Self-Acceptance vs. Taboo in Self-Discovery
Self-acceptance, no matter how significant or insignificant, arms the client with new possibilities, new learning points, new beliefs, new knowledge of who they are. When discovering oneself, self-acceptance offers pathways that the client may have never discovered any other way. Restrictive beliefs or taboos should never stop anyone from discovering and fully accepting themselves. Every day, people get confronted with many beliefs, so they might as well have many opportunities to reframe those beliefs.
This power tool is about evoking awareness and reframing perspectives from a restrictive belief, a taboo belief to one of self-acceptance and empowerment.
The Coach may hear the client making statements like:
“I am not x enough.”
“I have x taboos about myself.”
“I can’t accept x about myself.”
“I don’t deserve compassion, love, acceptance.”
“I am not worthy of acceptance.”
Coaches at this point are invited to use any of the suggested questions below to support their client(s) in reframing their taboo beliefs into self-accepting ones:
- What makes you feel that others deserve compassion, love, acceptance and you don’t?
- What emotions emerge when you say “you are not enough”? What behavior do you exhibit?
- What makes you think that this is taboo for you?
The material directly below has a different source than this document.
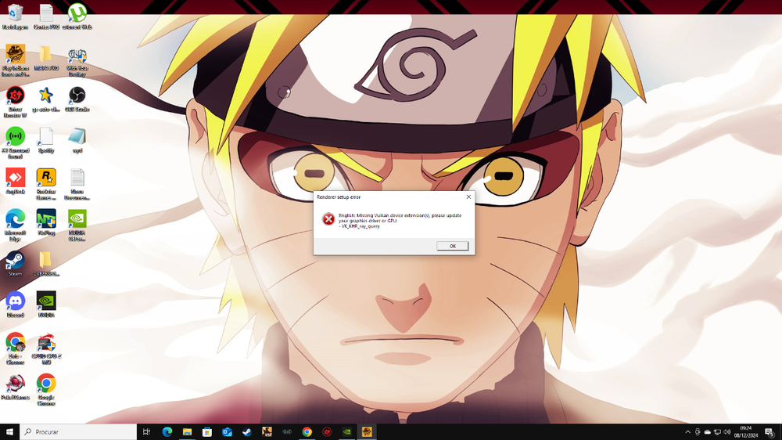This screenshot has width=782, height=440.
Task: Click OK in the Renderer setup error dialog
Action: 452,246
- What would the situation look like if you were living a life of self-acceptance?
- What support would you need to take the first step towards self-acceptance?
- What would a life of self-acceptance look like?
- What would you do if having no taboos was an option?
- What needs to change so that you can say yes to a life of self-acceptance?
What Can Be Done to Overcome Taboos and Move Toward Self-Acceptance if They Are Still Strong?
If taboos are holding strong, what can one do to move past them and towards self-acceptance? How does one review the stories they have created or others have created for them about how their life would look like with or without taboos in them?
During the coaching sessions, the coach can ask the client questions that will help them reflect on what taboos they hold dear versus how self-acceptance can change their life.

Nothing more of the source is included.